La Cour conclura que cette ingérence est certes très contraignante mais celle-ci se justifie par des motifs d’intérêt général. Elle considérera que la France aura fait un bon équilibre « entre les différents intérêts en jeu ».
C.E.D.H., Les Authentiks et Supras Auteil 91 c. France, 27 octobre 2016, n° 4696/11 et 4703/11: liberté d’association
Les deux associations requérantes furent dissoutes en 2010 par deux décrets. Ces deux associations avaient pour but de redorer le blason des supporters de football et de contrer l’image que les « Boulogne Boys », groupe radical d’extrême droite pouvaient renvoyer. Lors d’un match, certains supporters des deux associations requérantes sont entrés en conflit avec des membres de « Boulogne Boys ».
La Cour a considéré que la dissolution des deux associations, considérées comme « ultras » ne constituait pas une violation de la liberté d’association, notamment en ce qu’elles s’adonnaient à des actes graves, d’une rare violence ayant conduit au décès d’un supporter.
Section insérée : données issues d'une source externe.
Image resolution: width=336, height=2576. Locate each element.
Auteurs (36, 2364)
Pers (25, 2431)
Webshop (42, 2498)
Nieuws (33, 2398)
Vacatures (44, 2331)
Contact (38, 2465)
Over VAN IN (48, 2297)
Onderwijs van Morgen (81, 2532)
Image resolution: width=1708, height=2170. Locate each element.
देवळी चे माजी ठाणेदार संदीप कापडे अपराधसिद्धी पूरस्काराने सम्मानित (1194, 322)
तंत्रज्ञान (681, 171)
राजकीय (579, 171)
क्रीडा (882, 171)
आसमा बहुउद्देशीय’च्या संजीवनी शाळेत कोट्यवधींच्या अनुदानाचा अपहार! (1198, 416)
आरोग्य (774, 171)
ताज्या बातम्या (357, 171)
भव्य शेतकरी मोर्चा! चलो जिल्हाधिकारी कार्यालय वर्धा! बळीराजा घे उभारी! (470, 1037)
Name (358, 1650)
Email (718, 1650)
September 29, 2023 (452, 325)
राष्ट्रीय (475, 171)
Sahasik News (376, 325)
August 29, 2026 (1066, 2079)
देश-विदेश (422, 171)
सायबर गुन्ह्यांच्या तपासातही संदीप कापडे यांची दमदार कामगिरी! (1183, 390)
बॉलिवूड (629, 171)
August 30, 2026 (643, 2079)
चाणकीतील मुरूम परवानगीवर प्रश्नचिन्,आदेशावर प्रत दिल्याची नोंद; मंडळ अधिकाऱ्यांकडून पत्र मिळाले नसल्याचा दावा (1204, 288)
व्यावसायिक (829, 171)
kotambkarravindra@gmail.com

L’ingérence s’est vue justifiée car elle faisait bien l’objet d’une base légale claire et accessible et elle poursuivait un objectif légitime de « défense de l’ordre et de prévention du crime ». La Cour a aussi indiqué que l’ingérence se justifiait car elle était nécessaire dans une société démocratique ; la dissolution des associations semble proportionnée à l’objectif de lutte contre la violence.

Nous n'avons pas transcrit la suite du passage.